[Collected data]

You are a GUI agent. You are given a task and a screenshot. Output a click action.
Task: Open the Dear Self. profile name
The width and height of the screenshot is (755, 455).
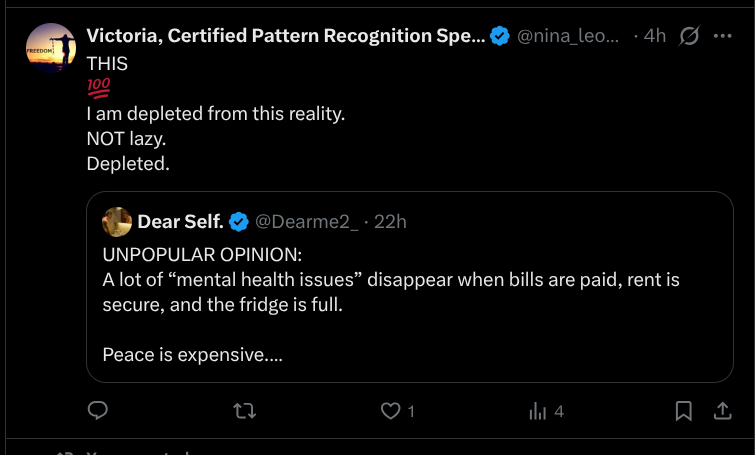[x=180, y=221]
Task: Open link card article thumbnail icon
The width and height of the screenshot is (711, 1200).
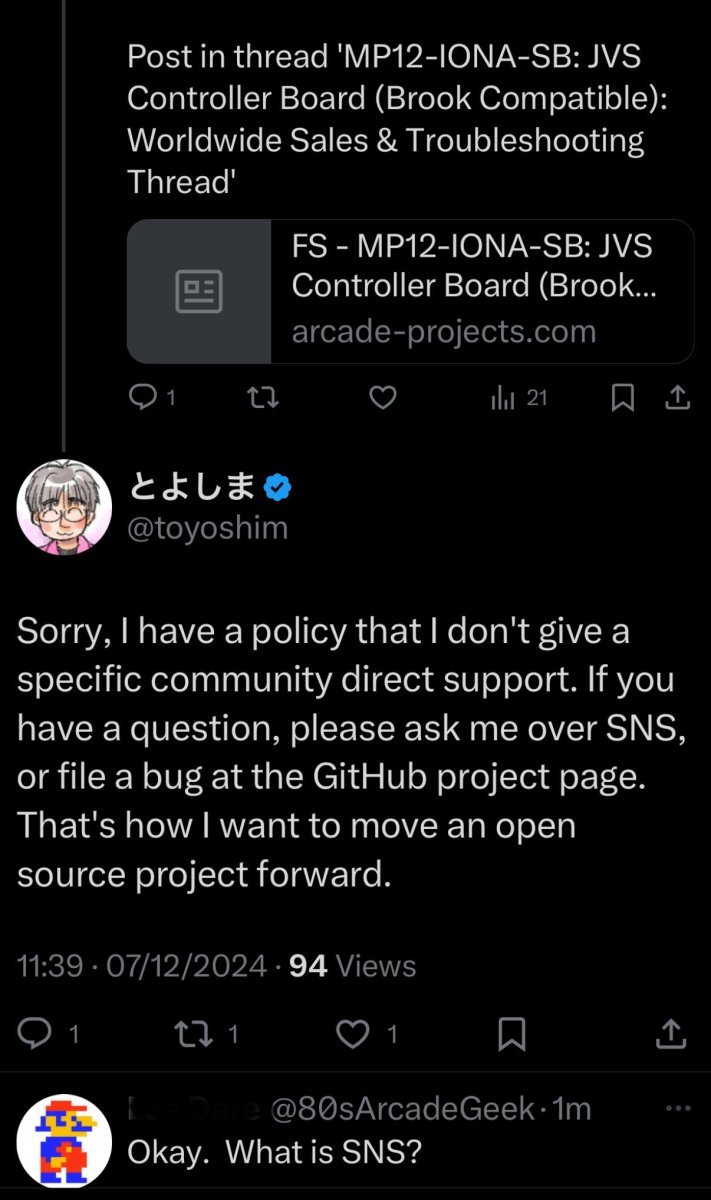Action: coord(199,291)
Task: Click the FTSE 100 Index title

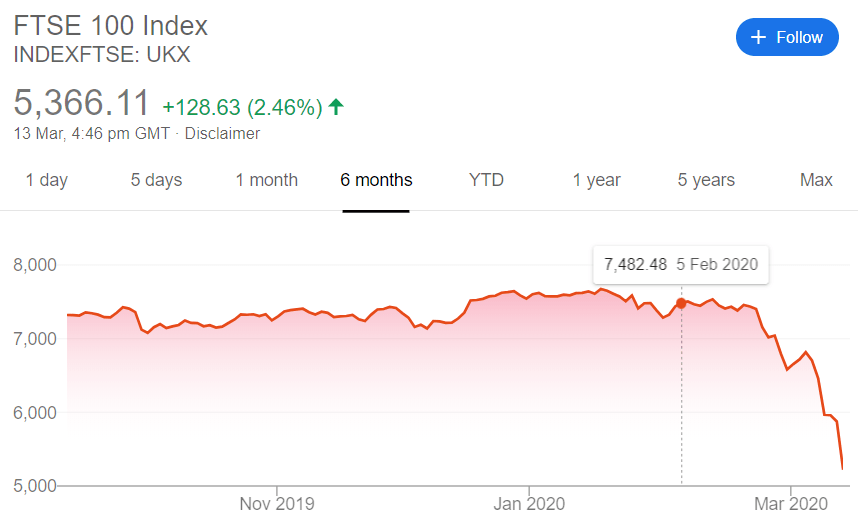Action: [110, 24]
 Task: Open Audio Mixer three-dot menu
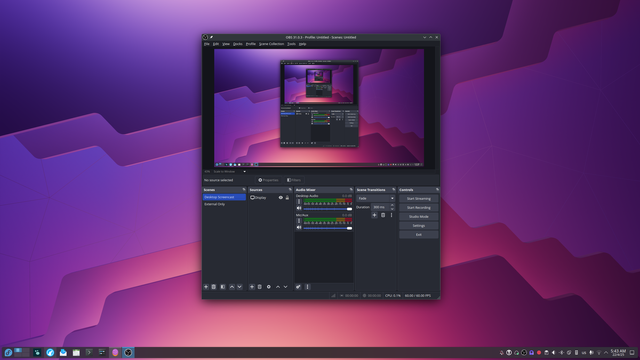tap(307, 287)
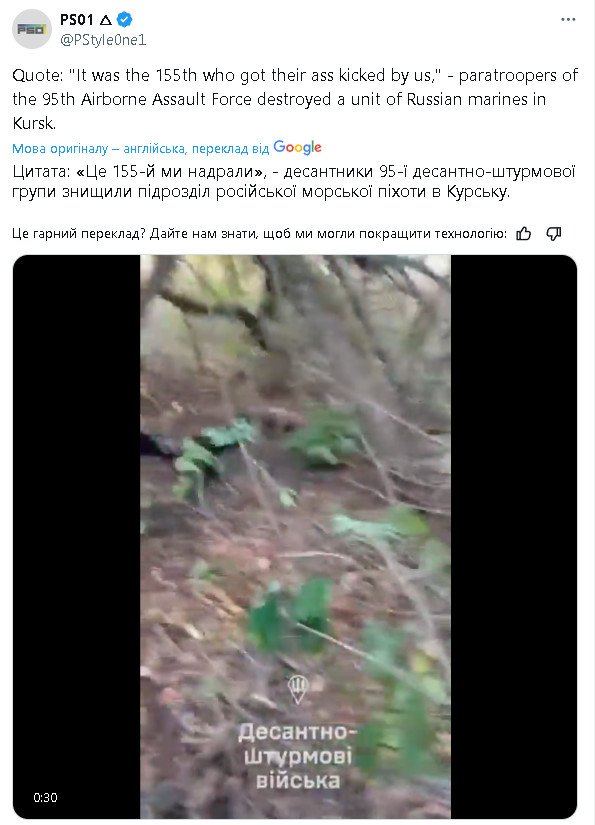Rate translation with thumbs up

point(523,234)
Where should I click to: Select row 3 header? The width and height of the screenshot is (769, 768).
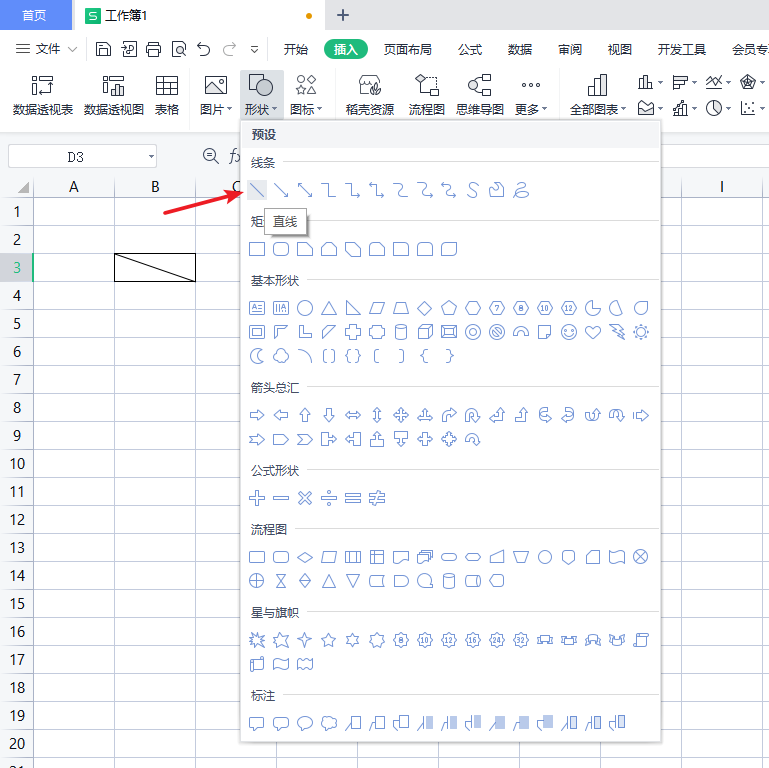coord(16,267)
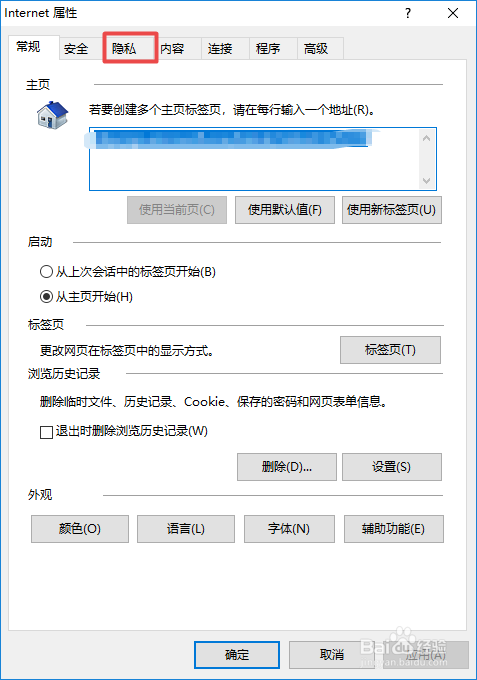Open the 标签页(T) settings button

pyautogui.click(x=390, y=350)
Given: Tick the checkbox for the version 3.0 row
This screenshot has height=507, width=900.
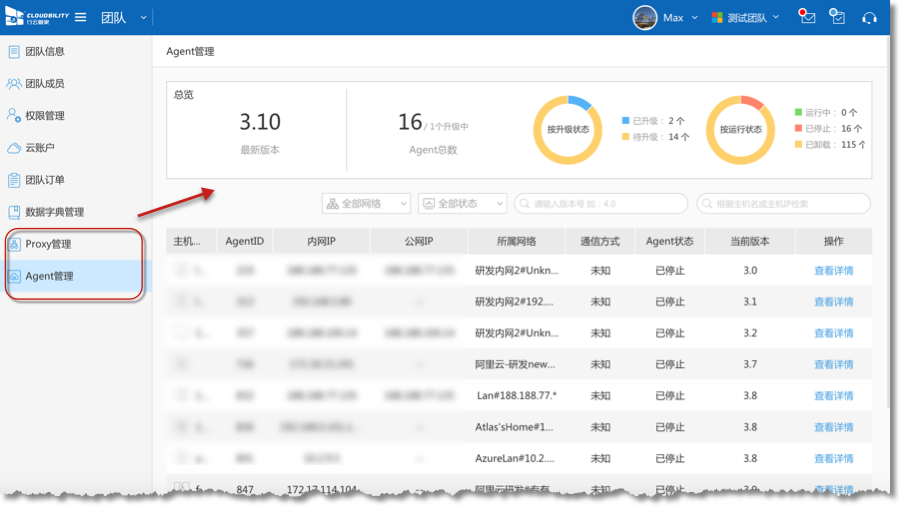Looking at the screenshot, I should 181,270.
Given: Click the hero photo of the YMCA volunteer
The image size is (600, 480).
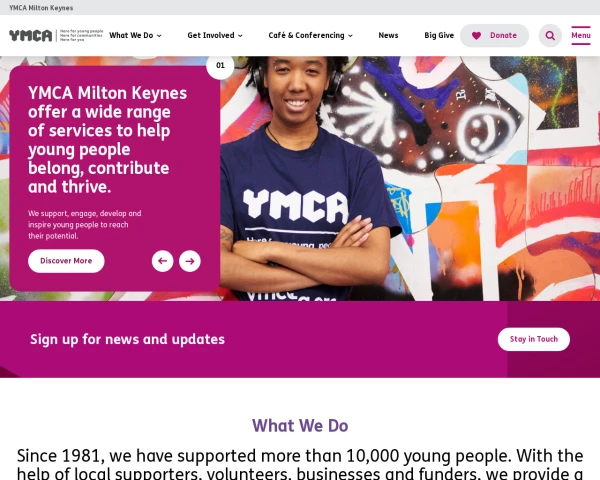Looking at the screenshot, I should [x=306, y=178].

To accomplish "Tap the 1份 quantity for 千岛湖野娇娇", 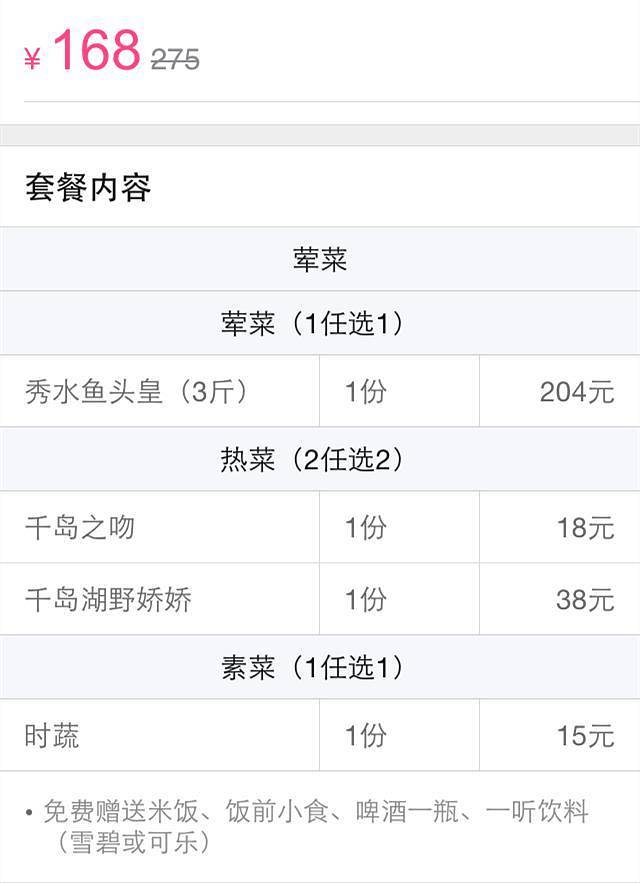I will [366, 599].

__Assigned task__: Repeat exactly the lines from the start of the entries down to the line with "Given: Tick the", keeping both ends but none of the pictures.

__Problem solution__:
You are a GUI agent. You are given a task and a screenshot. Output a click action.
Task: Open the Dear Self. profile name
The width and height of the screenshot is (755, 455).
[x=180, y=221]
Task: Open link card article thumbnail icon
The width and height of the screenshot is (711, 1200).
Action: coord(199,291)
Task: Click the FTSE 100 Index title

Action: [110, 24]
 Task: Open Audio Mixer three-dot menu
tap(307, 287)
Rate translation with thumbs up

point(523,234)
Where should I click to: Select row 3 header? The width and height of the screenshot is (769, 768).
coord(16,267)
Open the 标签页(T) settings button

pyautogui.click(x=390, y=350)
Given: Tick the checkbox for the version 3.0 row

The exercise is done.